Orioles OF Mancini understands risk of COVID during chemo

FILE - This is a 2020 file photo showing Trey Mancini of the Baltimore Orioles baseball team. Orioles outfielder Trey Mancini is undergoing chemotherapy for Stage III colon cancer and expects to miss the 2020 season if major leaguers return this summer. Mancini had the malignant tumor removed shortly before turning 28 on March 18. He has been undergoing chemotherapy since April 13. Writing in the first person for The Players Tribune, Mancini sad, My treatment will take six months every two weeks for six months.
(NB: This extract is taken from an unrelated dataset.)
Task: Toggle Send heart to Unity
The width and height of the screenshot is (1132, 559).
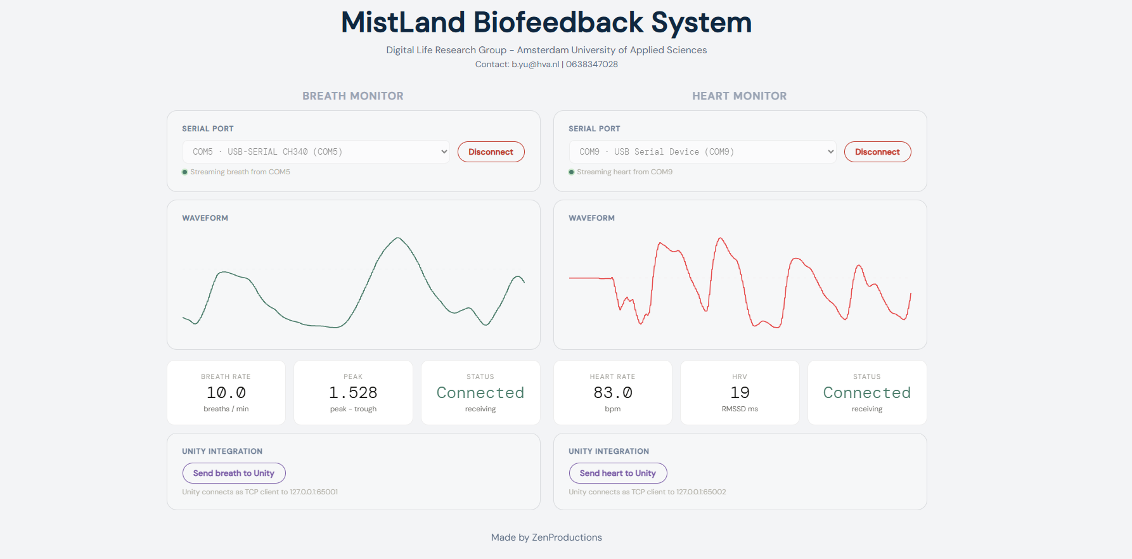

If baseball returns in 2020, it will probably be without me." (AP Photo/John Bazemore, File)

BALTIMORE – Orioles outfielder Trey Mancini feels fortunate to have undergone colon cancer surgery before doctors became absorbed in treating COVID-19, and now he’s diligently and carefully working to avoid the virus while receiving chemotherapy.
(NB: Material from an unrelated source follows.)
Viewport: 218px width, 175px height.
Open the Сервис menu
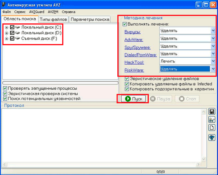(20, 12)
Mancini was diagnosed with colon cancer on March 6 and had surgery six days later.

“With COVID really emerging kind of at the same time, I was lucky l got in when I did because they stopped doing a lot of surgeries the week after that,” Mancini said Wednesday in a teleconference with the Baltimore media.

The same day he had the malignant tumor removed, Major League Baseball suspended spring training and announced the delay of the regular season.

“That happened in the middle of my surgery, and I woke up and my mom and sisters told me they had shut down spring training,” Mancini said.

The 28-year-old said he will probably miss the 2020 season, but added, “I have no doubt in my mind I’ll be back playing baseball.”

Mancini batted .291 with 35 homers and 99 RBIs in 2019, his third full season in the big leagues.

His tumor was assessed as stage 3, which is defined as a cancer that has grown into nearby tissue or lymph nodes. Stage 4 is defined as a cancer that has spread to other parts of the body

Mancini received his first chemo treatment on April 13, had the second session Monday and will continue every other week. Mancini goes to the clinic alone and wears a mask every time he steps outside.

“You definitely have to take extra precautions if you’re going through chemotherapy,” he said. “By the end of the week, after the infusion your white and red blood cells can drop, making you more susceptible to contracting infections or the disease. I really have to be careful with all that.”

Since he has to go alone, Mancini said he’s passing time watching “The Wire” during the three-hour treatments.